---------- Text passage
1.0 DEFINITION, OBJECTIVES, ORGANIZATION, and BENEFITS
Screening, a type of secondary prevention, is identification of unrecognized disease by
the application of tests, examinations or other procedures which can be applied easily.
Screening can be described as routine or episodic/adhoc, individual or mass, selective
or comprehensive.
The effectiveness of screening is assessed by changes in morbidity, mortality, survival,
and quality of life.
The objectives of screening are achieved through early detection and treatment of disease.
The benefits of screening may be public (infectious disease), private (insurance screening),
and individual (early treatment and reassurance).
The disadvantages of screening are longer morbidity for untreatable screen-detected cases, over-treatment of borderline cases, false reassurance of false negatives, unnecessary treatment
of false positives, risks and costs of the screening tests.
--------------------
• [Task objective]
Please answer these questions from the screening passage, numbering each answer to match:
1. By which changes is the effectiveness of screening assessed?
2. What example does the passage give of a private benefit of screening?
3. What disadvantage of screening does the passage name for false negatives?
---------- Given material
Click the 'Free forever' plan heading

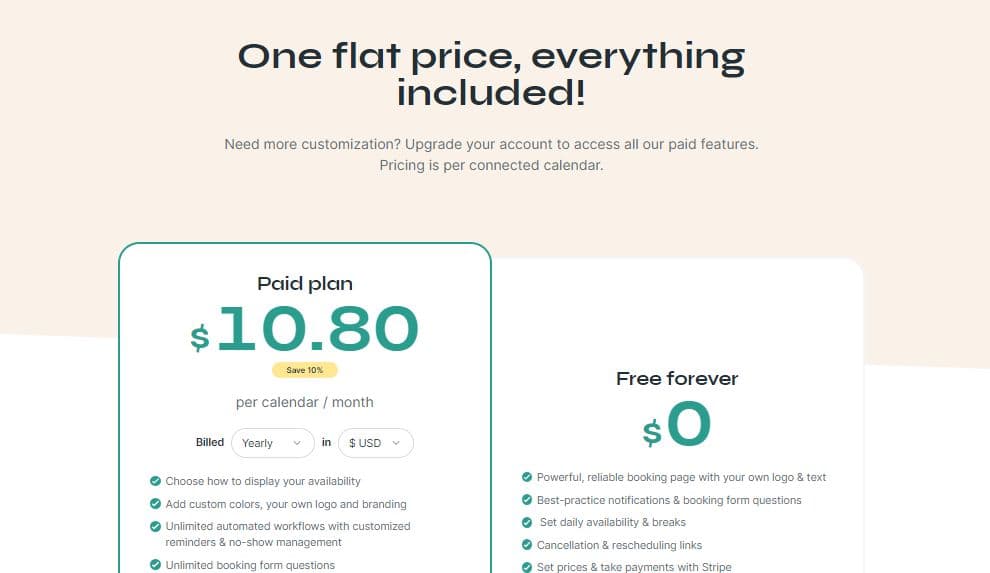pos(677,379)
--------------------
• [Expected output]
1. Changes in morbidity, mortality, survival, and quality of life.
2. Insurance screening.
3. False reassurance.